Pubblichiamo la lettera scritta da Gianluca Zappa, figlio di Ausonio Zappa, il professore brutalmente aggredito durante una rapina nella sua abitazione:

Ormai lo sapete tutti, perché è un caso nazionale: mio padre è stato ridotto in fin di vita per niente, da quattro balordi romeni. Il fatto ha destato scalpore e scandalo, perché del tutto gratuito, irrazionale, stupido. Non si può ammazzare così una persona inerme e pacifica. Non c’è movente, non ci sono dietrologie da fare, non c’è niente che possa giustificare la gravità dell’accaduto.

La cosa più facile e immediata è dire che questi extracomunitari sono tutti mascalzoni e vanno tolti di mezzo. E’ una reazione comprensibile e che, in parte, tocca un problema reale. Questa banda era stata identificata, era tenuta d’occhio. Ma ci si chiede perché mai dei simili balordi non vengano subito neutralizzati, per prevenire. Non basta identificarli, se poi possono colpire come e quando vogliono. Nell’Italia ipergarantista sentiamo tutti un senso d’impotenza: chi delinque riesce sempre a farla franca. E’ vero che le forze dell’ordine non riescono a controllare perfettamente il territorio, ma è anche vero che vivono la frustrazione continua di veder vanificati i loro sforzi, magari da qualche procuratore di “larghe vedute”. La durezza e la certezza della pena sarebbe di certo un deterrente. Comunque la cosa peggiore, in questi casi, è scatenare la caccia all’extracomunitario, anche perché si farebbe di tutta l’erba un fascio e si sposterebbe il vero problema, che è quello della cultura.
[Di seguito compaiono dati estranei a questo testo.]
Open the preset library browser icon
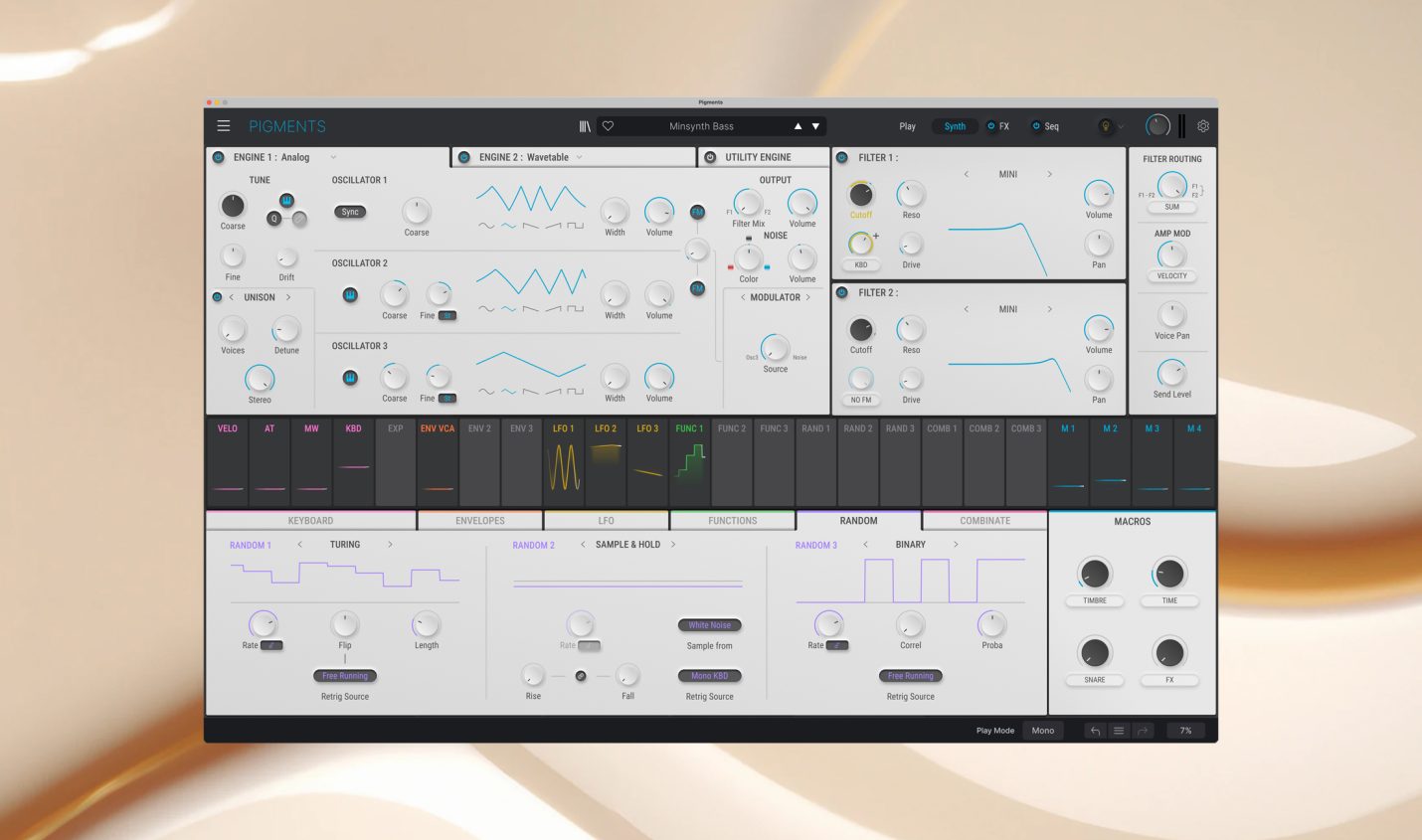This screenshot has height=840, width=1422. click(x=585, y=126)
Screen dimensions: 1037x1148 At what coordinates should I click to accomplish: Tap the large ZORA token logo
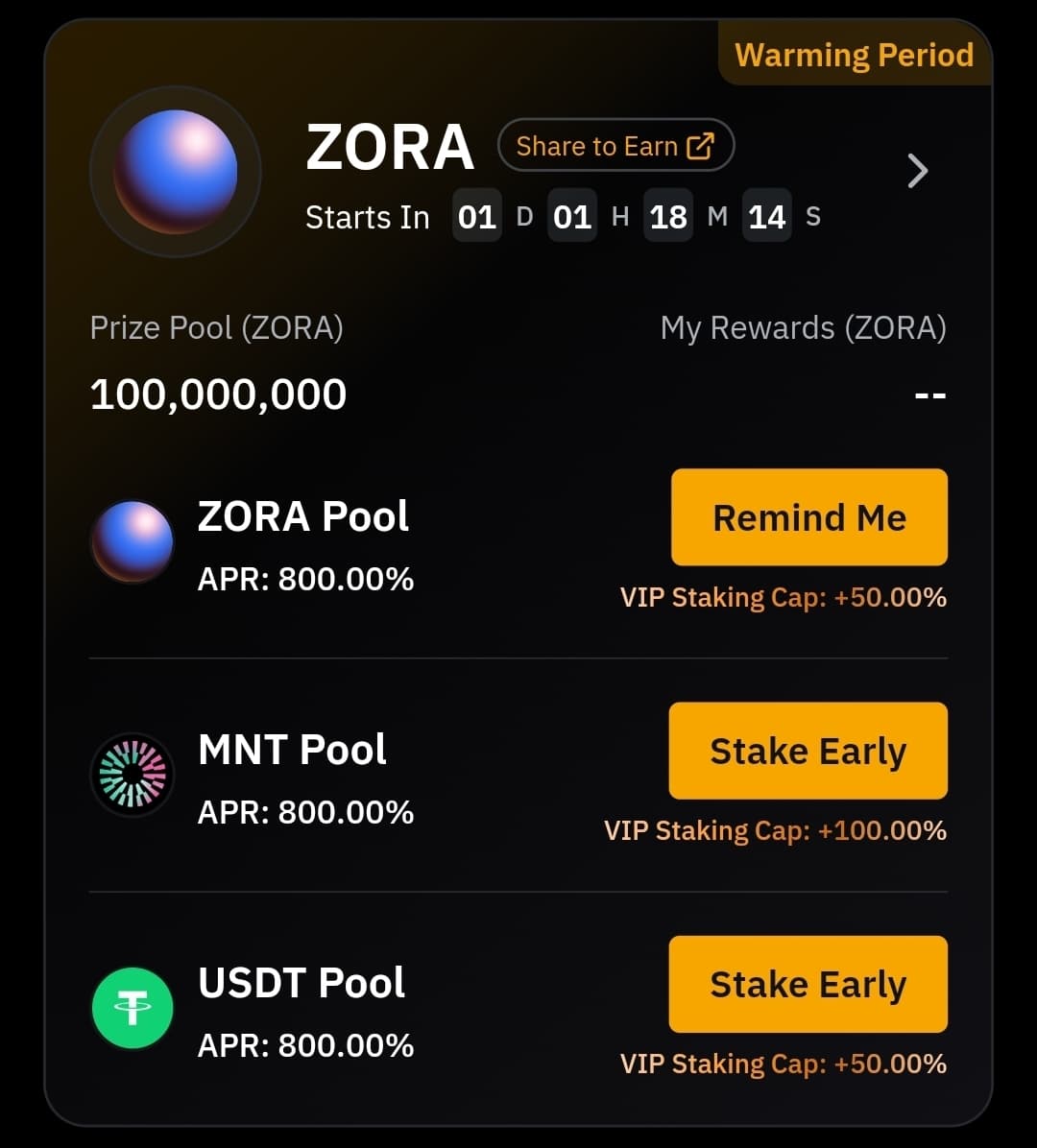[175, 172]
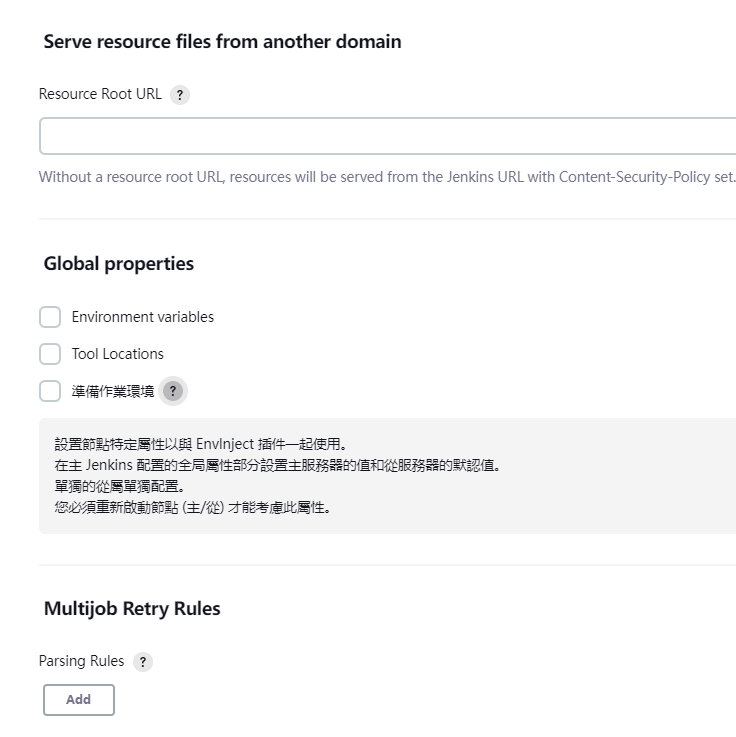
Task: Click the Serve resource files heading
Action: (x=223, y=41)
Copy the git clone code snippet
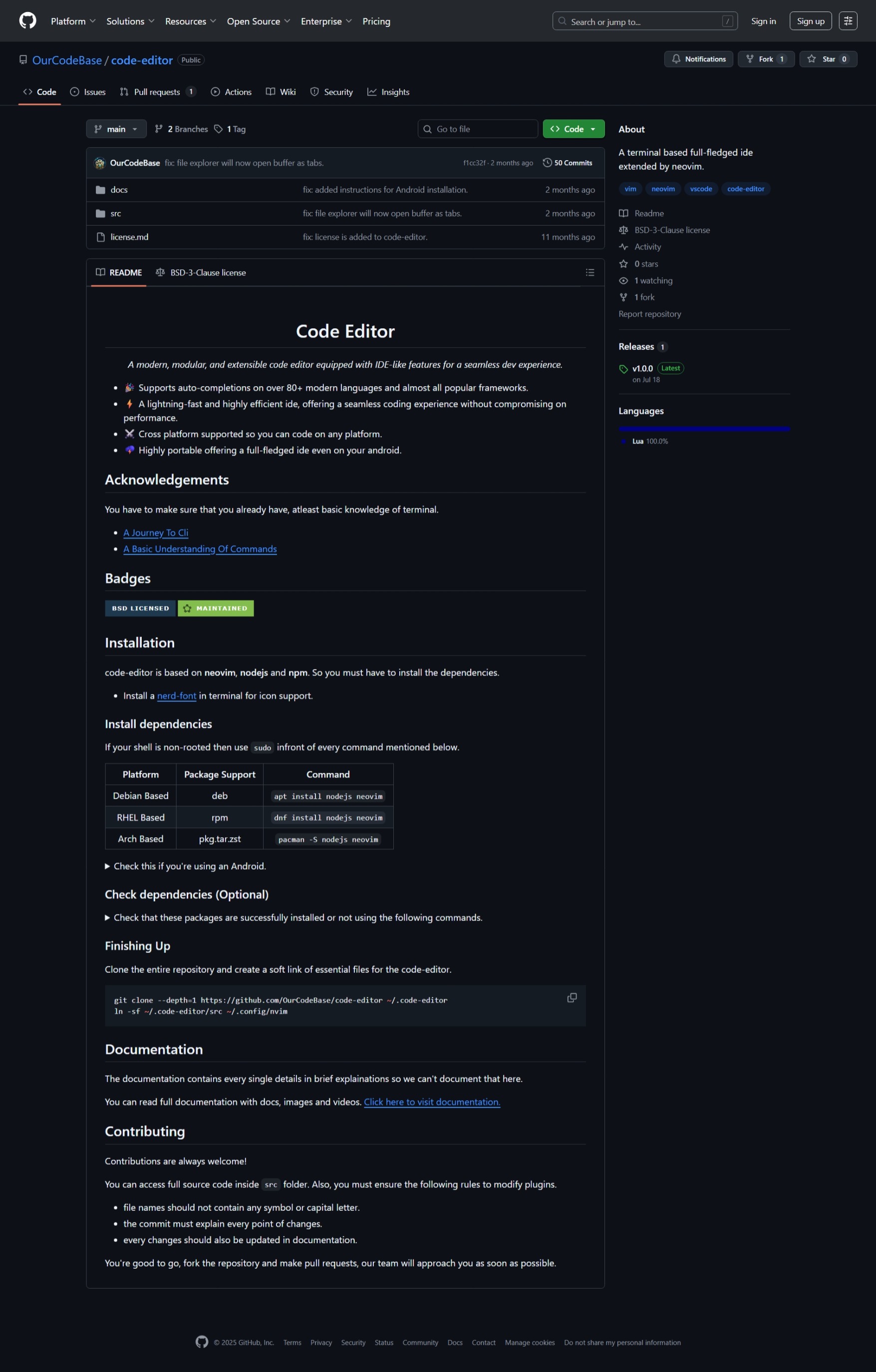Screen dimensions: 876x1372 tap(572, 998)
I quattro balordi erano figli di genitori provenienti dalla distruzione culturale e morale del comunismo. Ma la cultura che hanno incontrato qui da noi, in Occidente, è sana? No. Non c’è alcuna differenza tra una banda di romeni e una banda di bulli perfettamente italiani. Stesso degrado, stessi obiettivi, stessi “miti” sbagliati, stessa mancanza di valori, di dignità di onestà, di senso del sacrificio e del dovere. Stesso individualismo, edonismo, egoismo, materialismo. L’impatto con un Occidente degenerato non fa che peggiorare una già degradata provenienza culturale.

E’ facile arrabbiarsi, indignarsi, scaricare il problema sulle istituzioni, sui politici, sulle forze dell’ordine. Ma siamo disposti a cambiare testa, a cambiare cultura? Siamo disposti tutti a una “conversione”? Abbiamo buttato elegantemente nel cestino la cultura cristiana che ci ha fatto grandi, che ha generato opere d’arte, opere di misericordia, una convivenza civile basata sul senso del rispetto, dell’onore, della responsabilità, della solidarietà. Cosa ci è rimasto? Il nulla.
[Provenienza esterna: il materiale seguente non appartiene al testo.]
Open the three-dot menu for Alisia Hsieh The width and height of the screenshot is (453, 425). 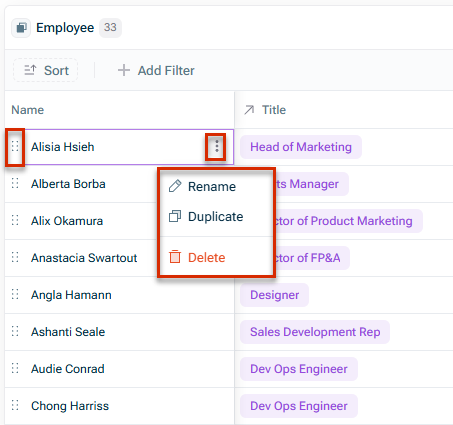click(217, 147)
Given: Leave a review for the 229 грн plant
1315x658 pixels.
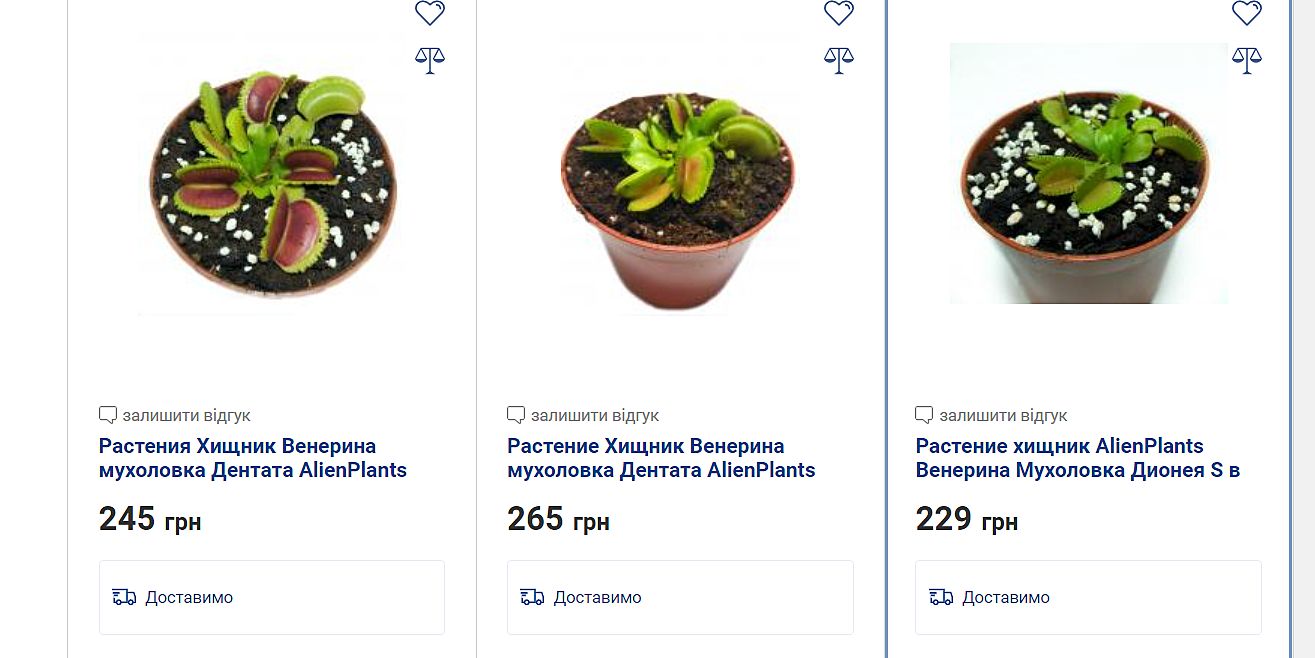Looking at the screenshot, I should pyautogui.click(x=1002, y=415).
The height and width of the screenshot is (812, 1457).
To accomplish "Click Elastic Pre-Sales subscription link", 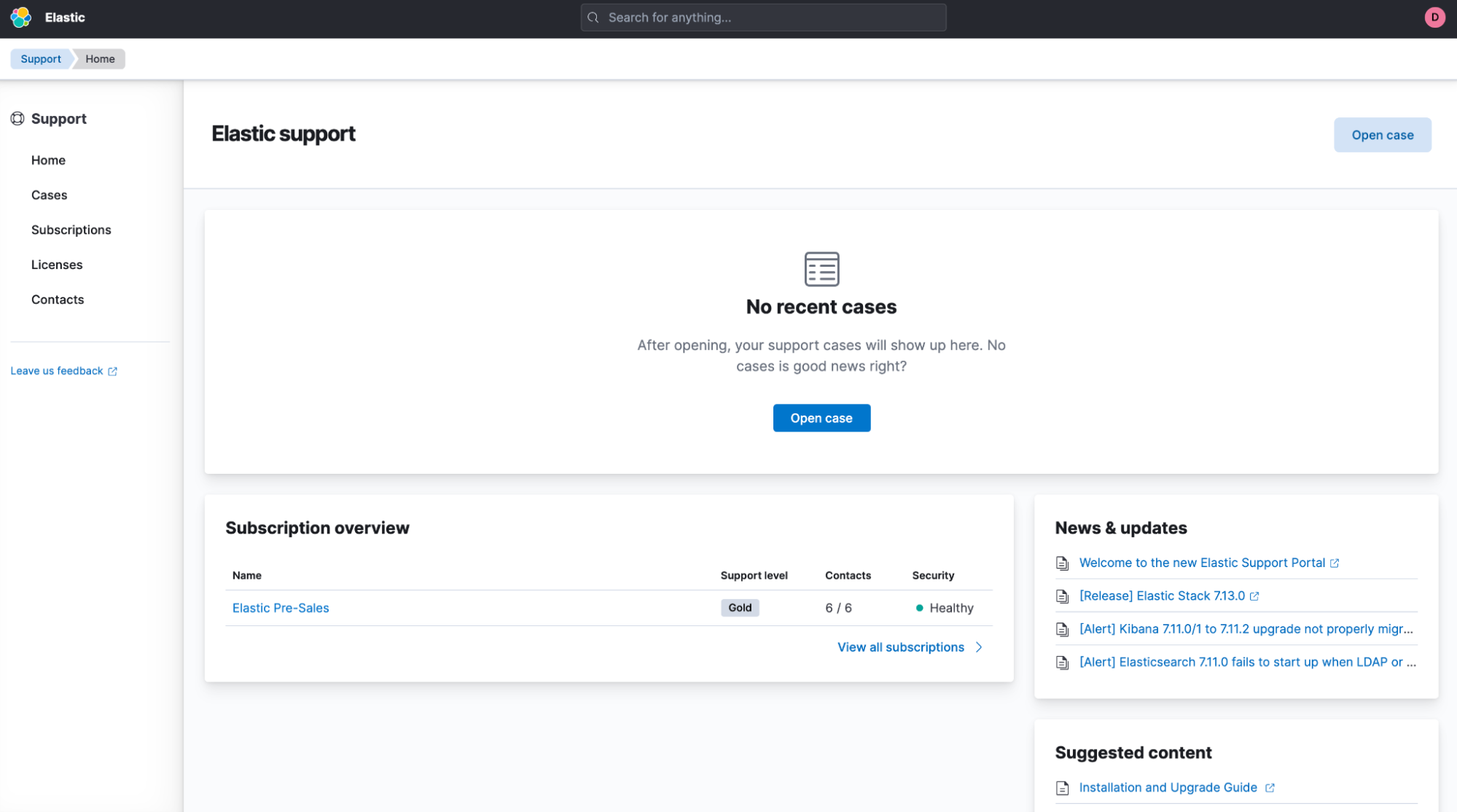I will [280, 607].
Le teorie pedagogiche in voga non sono più nemmeno in grado di dire con chiarezza ciò che è bene e ciò che è male, ciò che è giusto e ciò che non lo è. Abbiamo messo in crisi il valore dell’autorità, abbiamo predicato il lassismo morale, che crede nella “spontaneità” dell’individuo solo perché non ha mete precise da proporre, che è tollerante di tutte le idee perché non sa difenderne una. Tant’è vero che questa cultura, messa poi alla prova, non riesce nemmeno a darci leggi chiare, giuste, rigorose.
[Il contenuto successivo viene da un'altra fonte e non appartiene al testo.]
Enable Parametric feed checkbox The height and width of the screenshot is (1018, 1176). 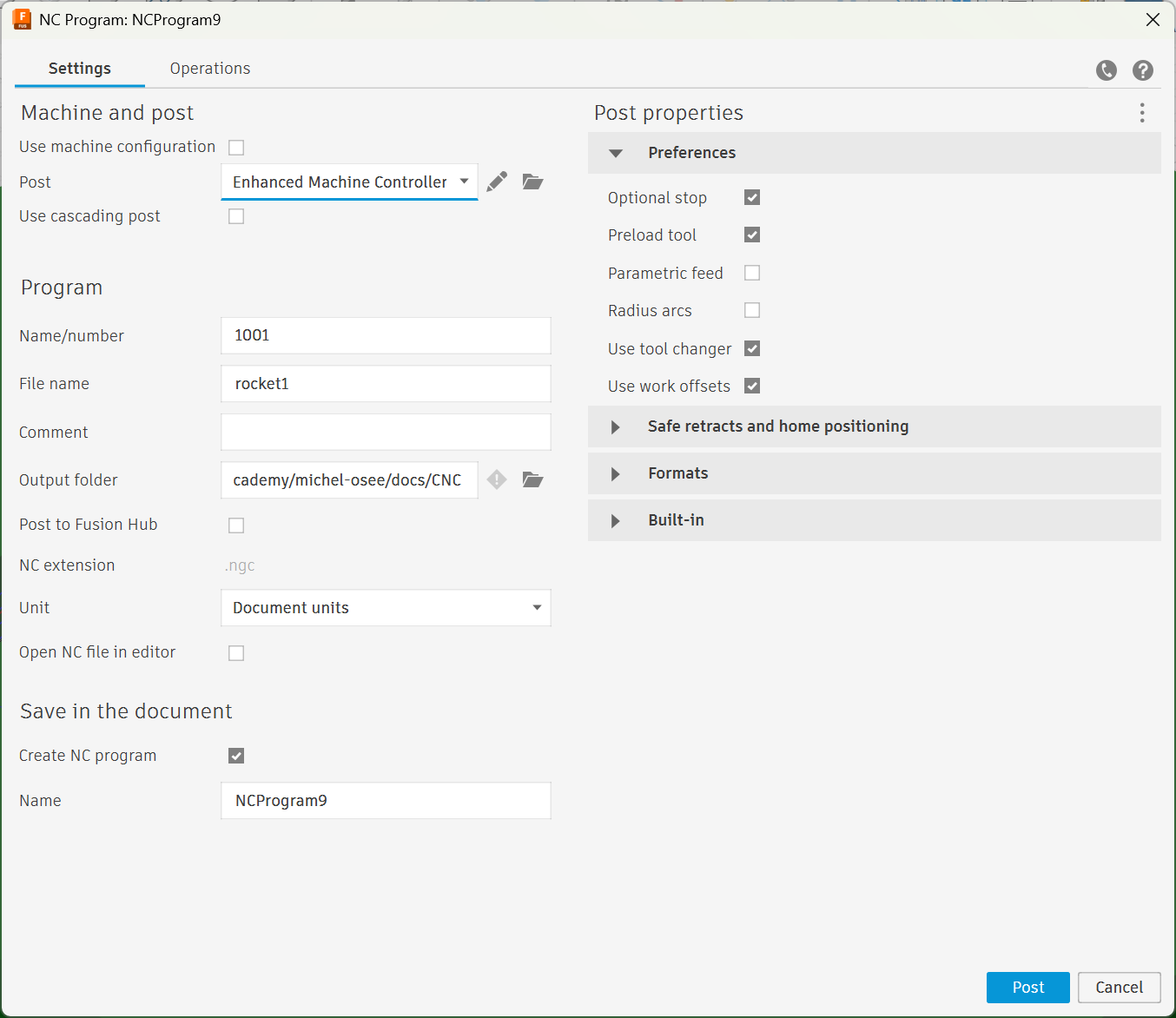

Ci laviamo volentieri le mani. Qualcuno chiede di impedire via Internet o via TV la diffusione di certi contenuti, di certi siti, di certe schifezze o violenze? E’ censura, non si può fare. Qualcuno chiede di segnalare il minorenne pericoloso? Bisogna stare attenti, c’è la sacrosanta privacy. Qualcuno prende provvedimenti disciplinari a scuola? Le famiglie credono si saperne di più dei professori, quando non sono gli stessi professori a disinteressarsi completamente del loro ruolo di educatori.

L’uomo ridotto a merce, ad animale che consuma, l’individuo ridotto a massa da plasmare, da strumentalizzare… è con tutto questo che l’Occidente deve fare i conti. Per non piangere poi lacrime di coccodrillo. E l’Occidente siamo noi. Dobbiamo tornare alle fonti dello spirito, alla trascendenza, a Dio. Dobbiamo tornare ad una misura che ci supera infinitamente. Dobbiamo tornare a guardare in alto, darci traguardi impegnativi e calare tutto questo nella società, con tutti i mezzi possibili. Non dobbiamo vergognarci delle nostre radici, dei nostri grandi valori cristiani, della nostra fede, se ancora ce l’abbiamo. Dobbiamo tornare a giudicare tutto a partire da questa fede e costruire su di essa una società che sarà di sicuro più a misura d’uomo.

E’ urgente. Per noi, per i nostri figli, per i nostri cari.